Exercise: This exercise calls for every line of the data below with the string "status" in it.
-------- Data in this exercise
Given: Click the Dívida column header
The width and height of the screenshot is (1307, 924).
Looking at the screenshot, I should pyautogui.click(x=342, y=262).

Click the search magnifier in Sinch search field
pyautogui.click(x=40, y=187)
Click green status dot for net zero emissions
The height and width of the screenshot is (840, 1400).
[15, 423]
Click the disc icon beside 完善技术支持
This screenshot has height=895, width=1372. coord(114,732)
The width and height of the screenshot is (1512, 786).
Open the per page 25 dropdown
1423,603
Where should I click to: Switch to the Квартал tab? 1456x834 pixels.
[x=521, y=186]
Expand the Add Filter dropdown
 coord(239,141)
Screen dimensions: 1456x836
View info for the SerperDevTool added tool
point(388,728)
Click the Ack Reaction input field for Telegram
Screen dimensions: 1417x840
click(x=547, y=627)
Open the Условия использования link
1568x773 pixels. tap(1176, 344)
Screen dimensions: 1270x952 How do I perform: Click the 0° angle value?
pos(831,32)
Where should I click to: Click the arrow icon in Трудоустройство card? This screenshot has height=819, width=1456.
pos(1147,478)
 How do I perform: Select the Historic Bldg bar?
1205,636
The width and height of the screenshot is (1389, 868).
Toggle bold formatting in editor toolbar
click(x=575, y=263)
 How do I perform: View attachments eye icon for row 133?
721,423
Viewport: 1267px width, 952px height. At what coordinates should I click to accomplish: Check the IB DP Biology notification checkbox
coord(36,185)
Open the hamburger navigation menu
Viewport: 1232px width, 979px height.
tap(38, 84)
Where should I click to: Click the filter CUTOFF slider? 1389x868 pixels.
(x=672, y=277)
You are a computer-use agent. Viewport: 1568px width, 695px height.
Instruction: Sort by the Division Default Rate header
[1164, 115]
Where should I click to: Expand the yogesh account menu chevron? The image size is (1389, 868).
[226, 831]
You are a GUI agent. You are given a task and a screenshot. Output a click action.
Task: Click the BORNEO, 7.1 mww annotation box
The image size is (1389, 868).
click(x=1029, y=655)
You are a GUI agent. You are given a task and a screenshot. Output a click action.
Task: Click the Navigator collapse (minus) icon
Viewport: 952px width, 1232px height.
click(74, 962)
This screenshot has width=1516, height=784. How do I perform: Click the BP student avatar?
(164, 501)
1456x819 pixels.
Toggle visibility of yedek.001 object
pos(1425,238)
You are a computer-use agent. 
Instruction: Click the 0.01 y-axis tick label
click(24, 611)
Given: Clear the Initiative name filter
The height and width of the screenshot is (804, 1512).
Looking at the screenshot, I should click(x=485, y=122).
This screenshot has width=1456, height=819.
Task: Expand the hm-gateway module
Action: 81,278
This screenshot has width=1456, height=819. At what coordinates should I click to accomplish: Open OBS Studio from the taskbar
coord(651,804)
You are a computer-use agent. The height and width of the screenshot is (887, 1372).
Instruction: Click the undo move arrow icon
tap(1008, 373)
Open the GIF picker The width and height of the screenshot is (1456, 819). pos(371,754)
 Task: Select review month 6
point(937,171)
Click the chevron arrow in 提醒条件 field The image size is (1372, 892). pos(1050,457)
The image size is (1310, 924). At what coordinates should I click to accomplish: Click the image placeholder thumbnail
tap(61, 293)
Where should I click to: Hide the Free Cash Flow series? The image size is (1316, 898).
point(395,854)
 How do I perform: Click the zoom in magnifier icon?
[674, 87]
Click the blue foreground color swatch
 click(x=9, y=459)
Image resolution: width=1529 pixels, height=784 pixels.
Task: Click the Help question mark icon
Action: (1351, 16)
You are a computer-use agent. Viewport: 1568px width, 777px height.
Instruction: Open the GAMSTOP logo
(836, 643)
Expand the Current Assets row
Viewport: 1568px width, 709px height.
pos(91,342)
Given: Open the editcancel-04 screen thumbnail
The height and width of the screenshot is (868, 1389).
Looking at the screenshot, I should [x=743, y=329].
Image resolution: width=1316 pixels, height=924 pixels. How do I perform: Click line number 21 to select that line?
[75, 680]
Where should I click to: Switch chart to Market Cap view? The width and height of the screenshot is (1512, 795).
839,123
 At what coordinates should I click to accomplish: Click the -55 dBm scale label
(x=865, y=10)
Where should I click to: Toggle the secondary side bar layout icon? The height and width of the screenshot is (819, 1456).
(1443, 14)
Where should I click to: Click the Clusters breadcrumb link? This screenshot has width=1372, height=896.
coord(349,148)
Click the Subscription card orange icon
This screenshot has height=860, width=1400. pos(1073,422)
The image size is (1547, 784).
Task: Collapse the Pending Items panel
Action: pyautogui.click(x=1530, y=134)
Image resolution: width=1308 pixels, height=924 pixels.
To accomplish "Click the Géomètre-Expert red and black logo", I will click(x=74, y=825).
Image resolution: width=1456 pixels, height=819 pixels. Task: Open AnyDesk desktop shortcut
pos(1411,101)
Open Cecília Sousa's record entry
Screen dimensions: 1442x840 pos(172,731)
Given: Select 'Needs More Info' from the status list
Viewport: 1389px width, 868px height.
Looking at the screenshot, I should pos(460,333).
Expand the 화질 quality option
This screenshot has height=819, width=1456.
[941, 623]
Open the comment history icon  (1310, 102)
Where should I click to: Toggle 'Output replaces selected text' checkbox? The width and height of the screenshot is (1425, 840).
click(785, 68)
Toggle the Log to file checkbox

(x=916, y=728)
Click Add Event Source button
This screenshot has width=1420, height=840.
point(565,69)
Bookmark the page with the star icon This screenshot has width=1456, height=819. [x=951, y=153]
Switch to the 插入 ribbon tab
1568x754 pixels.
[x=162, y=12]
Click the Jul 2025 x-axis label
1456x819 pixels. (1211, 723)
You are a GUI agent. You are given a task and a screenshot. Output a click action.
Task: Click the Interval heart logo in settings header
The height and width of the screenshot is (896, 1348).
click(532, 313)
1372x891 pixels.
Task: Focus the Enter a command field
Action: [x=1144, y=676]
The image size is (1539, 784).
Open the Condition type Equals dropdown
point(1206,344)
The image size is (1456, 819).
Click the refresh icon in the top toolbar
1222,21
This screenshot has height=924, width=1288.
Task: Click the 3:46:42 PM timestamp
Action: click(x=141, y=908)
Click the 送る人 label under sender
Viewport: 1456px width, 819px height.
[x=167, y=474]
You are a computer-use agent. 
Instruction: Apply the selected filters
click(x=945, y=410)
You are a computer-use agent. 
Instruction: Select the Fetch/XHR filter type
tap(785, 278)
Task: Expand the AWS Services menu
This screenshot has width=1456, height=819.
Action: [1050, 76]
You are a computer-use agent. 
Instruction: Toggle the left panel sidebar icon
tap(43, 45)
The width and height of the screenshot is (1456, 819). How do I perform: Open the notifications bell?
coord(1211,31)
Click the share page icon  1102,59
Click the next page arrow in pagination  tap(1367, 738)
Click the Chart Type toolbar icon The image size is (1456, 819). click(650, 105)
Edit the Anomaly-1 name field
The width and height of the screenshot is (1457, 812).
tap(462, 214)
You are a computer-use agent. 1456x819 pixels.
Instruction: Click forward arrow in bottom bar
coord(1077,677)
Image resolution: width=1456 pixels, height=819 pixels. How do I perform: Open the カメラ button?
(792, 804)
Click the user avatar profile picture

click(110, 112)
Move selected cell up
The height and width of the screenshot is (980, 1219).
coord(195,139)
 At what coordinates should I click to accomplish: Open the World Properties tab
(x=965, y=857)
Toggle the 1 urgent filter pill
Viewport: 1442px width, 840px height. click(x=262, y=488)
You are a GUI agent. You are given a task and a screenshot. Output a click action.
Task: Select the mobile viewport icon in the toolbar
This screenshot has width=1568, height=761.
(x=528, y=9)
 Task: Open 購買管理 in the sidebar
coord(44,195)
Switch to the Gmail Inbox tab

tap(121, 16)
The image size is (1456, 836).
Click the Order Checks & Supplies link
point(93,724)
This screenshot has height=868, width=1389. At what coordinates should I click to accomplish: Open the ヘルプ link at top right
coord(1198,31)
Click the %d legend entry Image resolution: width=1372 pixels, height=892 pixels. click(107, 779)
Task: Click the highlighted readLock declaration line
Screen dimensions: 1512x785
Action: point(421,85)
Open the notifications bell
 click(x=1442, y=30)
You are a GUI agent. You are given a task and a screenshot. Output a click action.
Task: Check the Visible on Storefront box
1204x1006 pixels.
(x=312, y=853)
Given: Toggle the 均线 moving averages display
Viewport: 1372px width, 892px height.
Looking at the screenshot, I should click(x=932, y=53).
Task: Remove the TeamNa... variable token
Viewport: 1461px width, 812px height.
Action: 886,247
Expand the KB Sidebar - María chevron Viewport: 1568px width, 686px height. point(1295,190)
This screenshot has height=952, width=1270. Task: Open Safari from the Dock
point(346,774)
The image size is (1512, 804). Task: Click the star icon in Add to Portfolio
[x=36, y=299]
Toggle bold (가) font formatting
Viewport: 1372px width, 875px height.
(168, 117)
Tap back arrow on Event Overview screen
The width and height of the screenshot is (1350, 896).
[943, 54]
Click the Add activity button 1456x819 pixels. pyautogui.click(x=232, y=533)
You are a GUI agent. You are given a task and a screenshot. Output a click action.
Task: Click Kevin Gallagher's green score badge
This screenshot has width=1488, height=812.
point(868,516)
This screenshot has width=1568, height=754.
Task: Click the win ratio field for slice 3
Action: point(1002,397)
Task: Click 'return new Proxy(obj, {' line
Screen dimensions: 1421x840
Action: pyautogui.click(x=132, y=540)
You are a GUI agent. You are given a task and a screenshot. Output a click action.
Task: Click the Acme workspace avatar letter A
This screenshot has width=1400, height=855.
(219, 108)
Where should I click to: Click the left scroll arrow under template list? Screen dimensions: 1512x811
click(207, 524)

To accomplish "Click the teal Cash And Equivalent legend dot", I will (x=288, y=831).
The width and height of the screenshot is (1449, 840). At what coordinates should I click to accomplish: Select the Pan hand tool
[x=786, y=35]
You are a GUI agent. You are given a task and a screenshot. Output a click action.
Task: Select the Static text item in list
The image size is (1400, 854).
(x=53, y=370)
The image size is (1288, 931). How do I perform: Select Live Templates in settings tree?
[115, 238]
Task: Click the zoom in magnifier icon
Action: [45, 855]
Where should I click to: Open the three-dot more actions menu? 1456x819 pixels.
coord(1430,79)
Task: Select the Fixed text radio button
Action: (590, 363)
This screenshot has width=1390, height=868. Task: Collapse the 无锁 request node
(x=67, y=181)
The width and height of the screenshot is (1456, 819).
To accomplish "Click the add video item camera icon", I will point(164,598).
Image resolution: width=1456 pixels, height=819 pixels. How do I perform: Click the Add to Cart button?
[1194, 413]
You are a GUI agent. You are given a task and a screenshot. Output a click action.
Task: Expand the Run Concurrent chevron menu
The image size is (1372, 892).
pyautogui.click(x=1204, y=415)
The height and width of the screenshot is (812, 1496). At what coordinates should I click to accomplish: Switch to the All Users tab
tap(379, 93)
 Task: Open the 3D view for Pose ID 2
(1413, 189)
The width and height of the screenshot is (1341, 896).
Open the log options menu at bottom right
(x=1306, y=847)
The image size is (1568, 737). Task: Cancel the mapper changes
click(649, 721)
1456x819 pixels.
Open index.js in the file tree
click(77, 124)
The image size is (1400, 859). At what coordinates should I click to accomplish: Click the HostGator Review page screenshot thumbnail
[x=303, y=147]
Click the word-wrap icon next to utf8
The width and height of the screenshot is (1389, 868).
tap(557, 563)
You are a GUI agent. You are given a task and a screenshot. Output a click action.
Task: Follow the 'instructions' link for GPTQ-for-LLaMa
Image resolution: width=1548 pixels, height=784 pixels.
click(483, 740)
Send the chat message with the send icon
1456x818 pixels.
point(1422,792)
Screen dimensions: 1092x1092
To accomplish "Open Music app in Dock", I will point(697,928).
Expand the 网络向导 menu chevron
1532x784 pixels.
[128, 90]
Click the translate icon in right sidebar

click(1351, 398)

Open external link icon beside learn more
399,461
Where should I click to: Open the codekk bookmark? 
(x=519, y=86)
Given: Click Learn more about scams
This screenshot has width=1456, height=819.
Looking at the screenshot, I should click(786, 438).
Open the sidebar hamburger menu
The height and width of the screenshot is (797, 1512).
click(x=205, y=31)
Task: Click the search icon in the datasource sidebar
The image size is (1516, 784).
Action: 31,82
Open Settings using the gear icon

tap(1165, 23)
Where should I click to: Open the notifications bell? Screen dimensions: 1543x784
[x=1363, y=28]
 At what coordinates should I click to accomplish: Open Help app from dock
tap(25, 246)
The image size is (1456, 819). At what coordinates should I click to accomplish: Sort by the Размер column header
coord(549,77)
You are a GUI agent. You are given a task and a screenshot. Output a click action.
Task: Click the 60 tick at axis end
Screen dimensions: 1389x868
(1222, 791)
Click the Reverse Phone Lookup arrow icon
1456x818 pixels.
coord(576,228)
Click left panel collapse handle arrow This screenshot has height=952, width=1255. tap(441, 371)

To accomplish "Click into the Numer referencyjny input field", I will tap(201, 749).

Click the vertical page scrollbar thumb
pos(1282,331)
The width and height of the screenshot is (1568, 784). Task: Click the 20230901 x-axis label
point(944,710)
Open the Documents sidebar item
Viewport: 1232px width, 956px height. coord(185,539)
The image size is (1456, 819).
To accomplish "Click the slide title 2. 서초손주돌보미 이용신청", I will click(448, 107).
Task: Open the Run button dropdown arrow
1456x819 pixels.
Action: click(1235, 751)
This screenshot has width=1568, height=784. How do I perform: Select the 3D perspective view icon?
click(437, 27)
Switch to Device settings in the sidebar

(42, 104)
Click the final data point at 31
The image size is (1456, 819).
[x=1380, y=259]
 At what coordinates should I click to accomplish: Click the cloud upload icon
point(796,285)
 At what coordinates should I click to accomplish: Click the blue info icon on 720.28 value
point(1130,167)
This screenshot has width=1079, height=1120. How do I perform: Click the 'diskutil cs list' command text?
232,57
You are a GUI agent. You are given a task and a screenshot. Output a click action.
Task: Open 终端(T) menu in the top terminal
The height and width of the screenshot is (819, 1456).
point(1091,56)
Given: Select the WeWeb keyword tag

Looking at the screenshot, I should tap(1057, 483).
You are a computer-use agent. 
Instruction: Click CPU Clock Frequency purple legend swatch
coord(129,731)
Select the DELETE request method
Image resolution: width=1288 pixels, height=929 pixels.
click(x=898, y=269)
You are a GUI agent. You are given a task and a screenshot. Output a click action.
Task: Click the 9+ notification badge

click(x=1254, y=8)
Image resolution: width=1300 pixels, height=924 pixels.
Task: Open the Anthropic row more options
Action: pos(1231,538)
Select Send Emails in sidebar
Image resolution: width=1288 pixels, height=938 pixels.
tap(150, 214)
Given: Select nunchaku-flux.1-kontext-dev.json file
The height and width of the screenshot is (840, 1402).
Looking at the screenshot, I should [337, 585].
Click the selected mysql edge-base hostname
----------------
Solution to the problem:
Click green status dot for net zero emissions
Given: Select 'Needs More Info' from the status list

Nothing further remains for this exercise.